* [Exercise prompt]:
Locate each line below that includes "agent" and reproduce it.

* [Records provided]:

------------------------------------------------

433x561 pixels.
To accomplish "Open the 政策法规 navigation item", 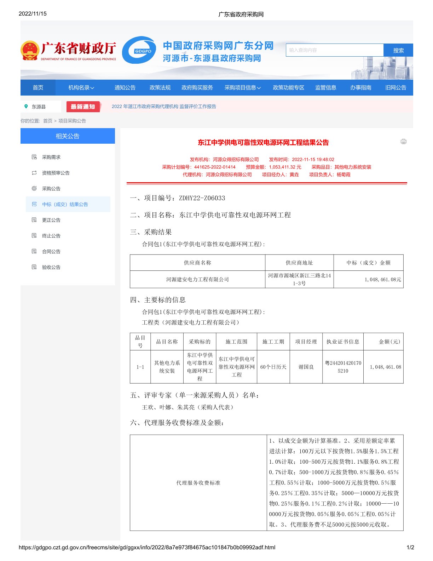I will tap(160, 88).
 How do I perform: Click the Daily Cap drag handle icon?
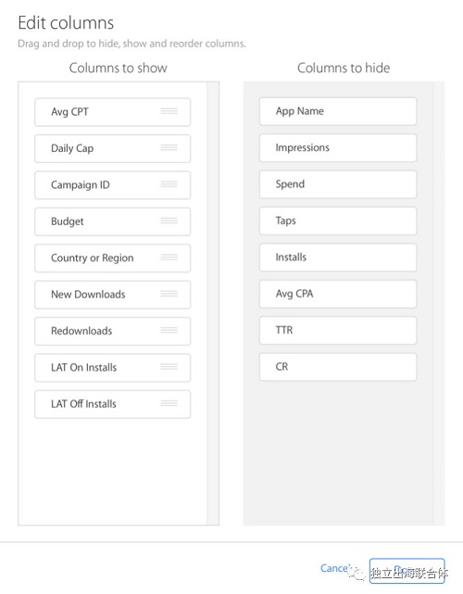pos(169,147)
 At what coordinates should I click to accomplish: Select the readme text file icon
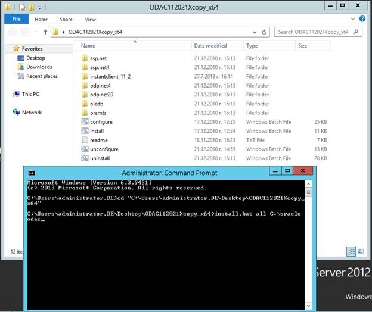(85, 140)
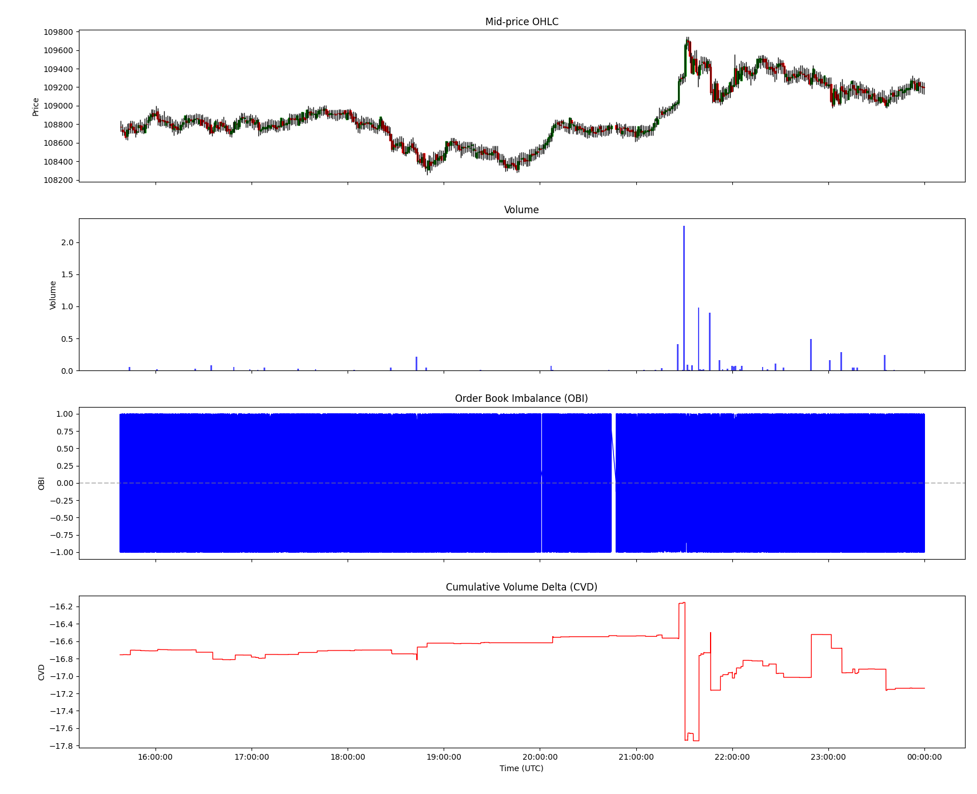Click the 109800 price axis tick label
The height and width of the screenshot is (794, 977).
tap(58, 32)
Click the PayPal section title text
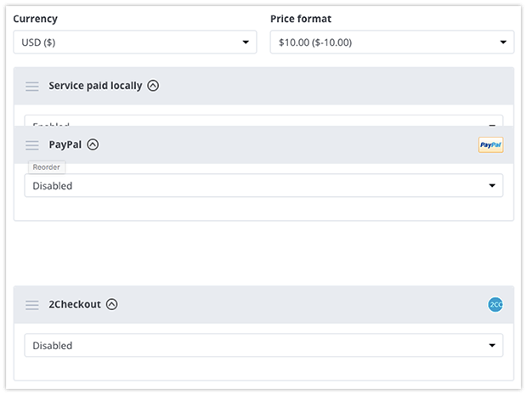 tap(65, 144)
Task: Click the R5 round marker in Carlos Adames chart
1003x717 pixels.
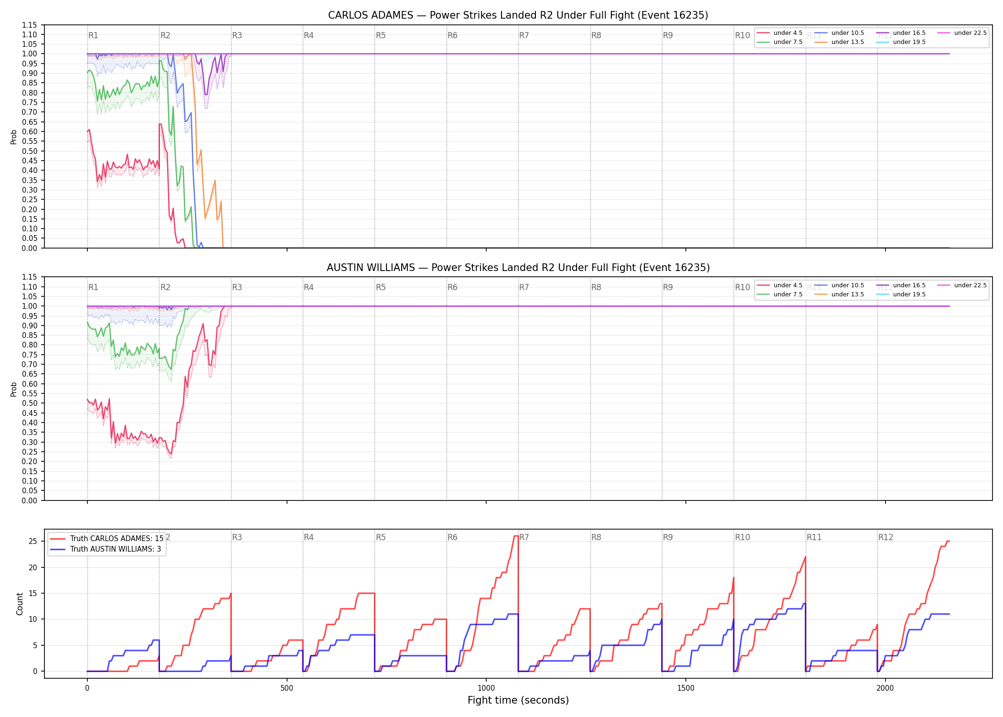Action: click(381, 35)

------------------------------------------------

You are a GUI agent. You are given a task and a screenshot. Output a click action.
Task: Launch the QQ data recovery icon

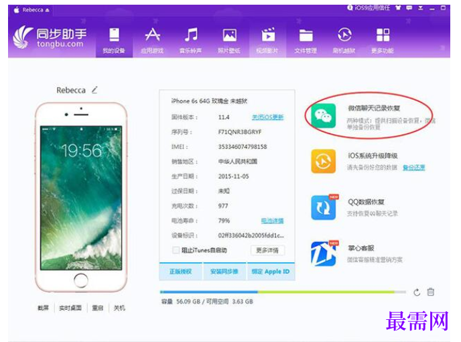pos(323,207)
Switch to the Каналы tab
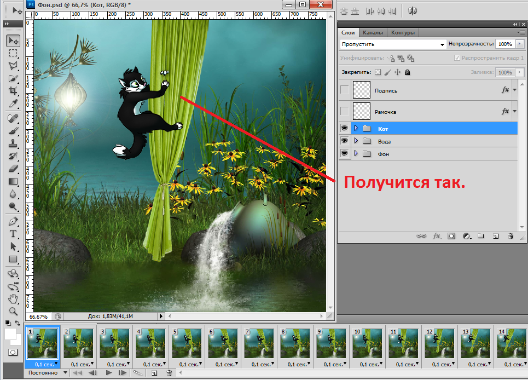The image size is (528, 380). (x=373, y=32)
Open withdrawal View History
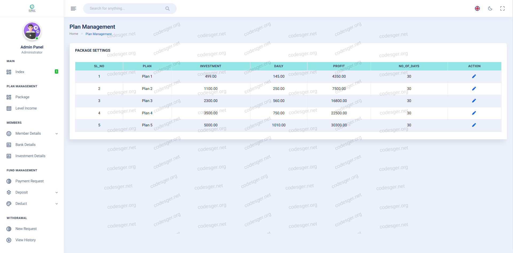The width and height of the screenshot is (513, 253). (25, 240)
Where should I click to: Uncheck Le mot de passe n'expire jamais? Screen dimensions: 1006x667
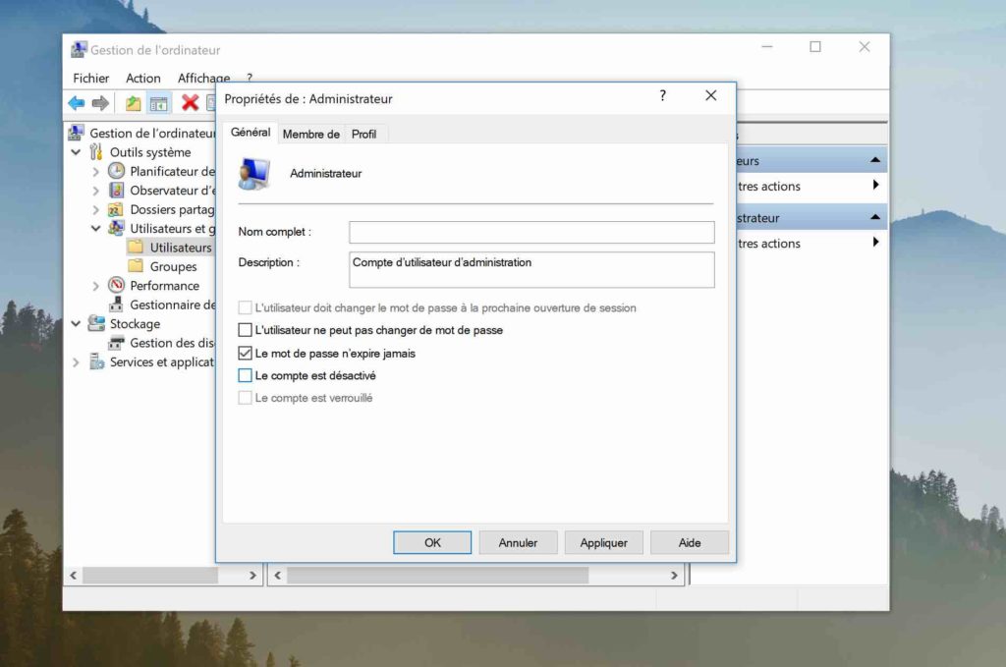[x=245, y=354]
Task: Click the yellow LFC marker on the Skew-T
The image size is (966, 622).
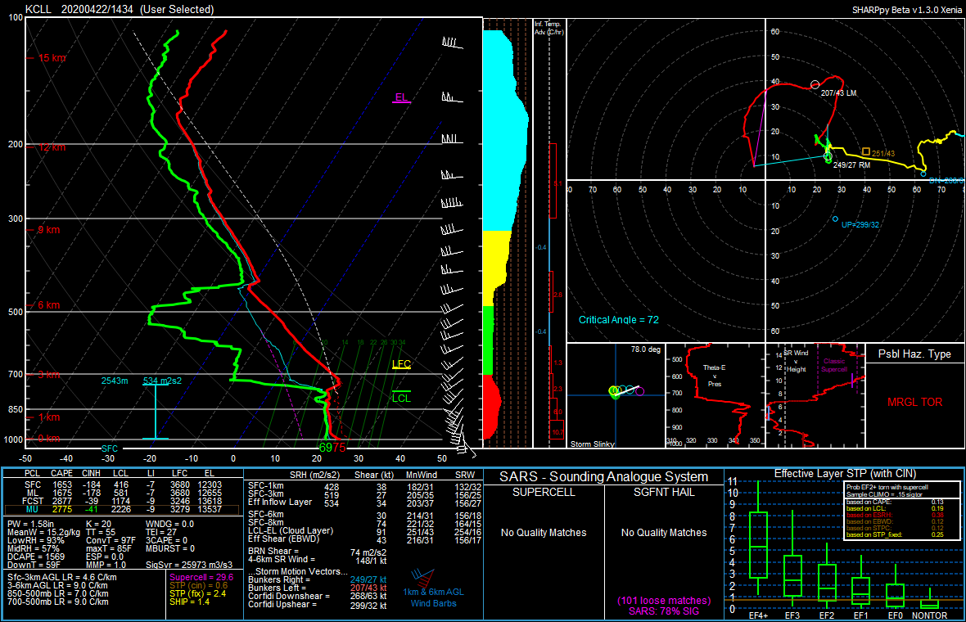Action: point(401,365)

------------------------------------------------

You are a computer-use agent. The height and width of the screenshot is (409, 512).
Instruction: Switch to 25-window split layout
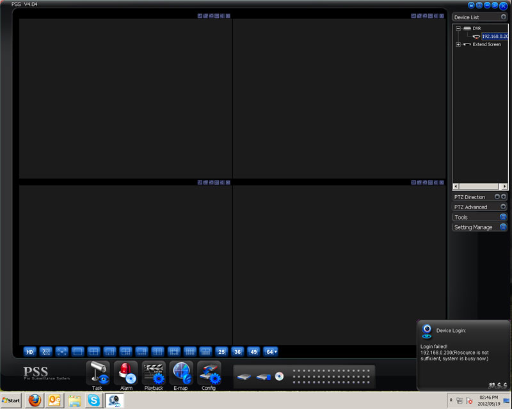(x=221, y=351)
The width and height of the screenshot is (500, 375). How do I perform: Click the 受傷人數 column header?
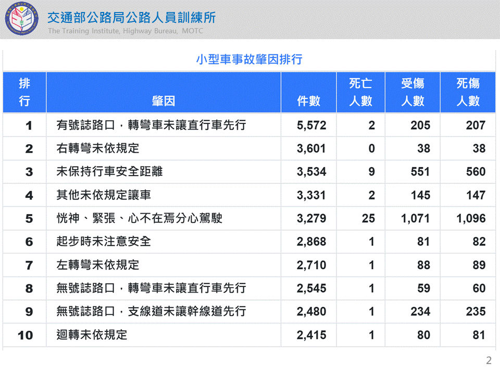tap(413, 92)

------------------------------------------------

* [Problem solution]:
You are a GUI agent. You are given a task and a screenshot. Output a click action.
You are a computer-use agent. The height and width of the screenshot is (409, 512).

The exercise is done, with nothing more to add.